Source document –
━━━
NEXT - ELKINS & SHENANDOAH

n 1942, Annual Conference met at our home church, Vienna, W. Va. I was returned
to the Freemansburg Charge, but was struggling with the conviction that I
needed more education. I had asked about a student pastorate in the Southeast
Ohio Conference, so that I could attend Otterbein College, at Westerville.
One month after Conference, I received a wire offering me the Harrisburg-Pleasant
Corners charge, 31 miles from the college. After much prayer, we were led
to accept the offer, and resigned reluctantly from a happy pastorate to return
to school after eight years as full time pastor.
Memories of the Freemansburg Charge include the Sunday morning, Dec. 7th,
1941. 1 went to the door at the close of the service, and Ernest King, who
had baby-sat with the children while his wife came to church, came running
across the street and told me that the Japanese had attacked Pearl Harbor.
When Elizabeth heard the news, she went around to the back of the church
and shed a few tears.
━━━
Dataset content –
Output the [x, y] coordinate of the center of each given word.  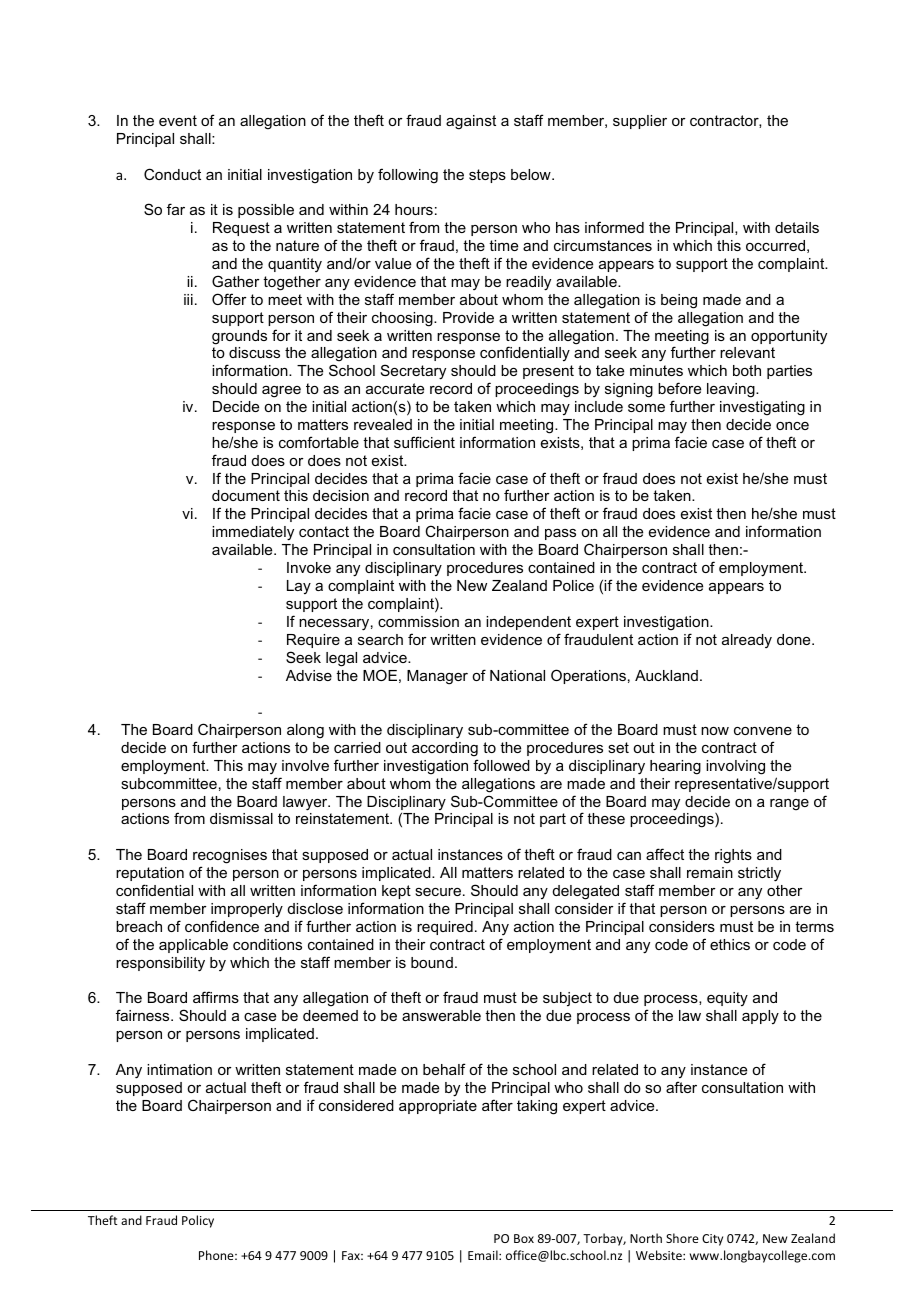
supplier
━━━
Written problem 1 –
Answer these questions from the Freemansburg memoir passage:
(a) How far from the college was the Harrisburg-Pleasant Corners charge?
(b) For how many years had the narrator served as a full-time pastor before returning to school?
(c) Who brought the narrator the news of the attack on Pearl Harbor?
Written problem 2 – Print, word for word, the part of the Freemansburg memoir passage that opens with the words containing "NEXT - ELKINS" and closes with "full time pastor.".
The listing above was drawn from a separate source.

Final answer 1 –
(a) 31 miles
(b) Eight years
(c) Ernest King

Final answer 2 –
NEXT - ELKINS & SHENANDOAH

n 1942, Annual Conference met at our home church, Vienna, W. Va. I was returned
to the Freemansburg Charge, but was struggling with the conviction that I
needed more education. I had asked about a student pastorate in the Southeast
Ohio Conference, so that I could attend Otterbein College, at Westerville.
One month after Conference, I received a wire offering me the Harrisburg-Pleasant
Corners charge, 31 miles from the college. After much prayer, we were led
to accept the offer, and resigned reluctantly from a happy pastorate to return
to school after eight years as full time pastor.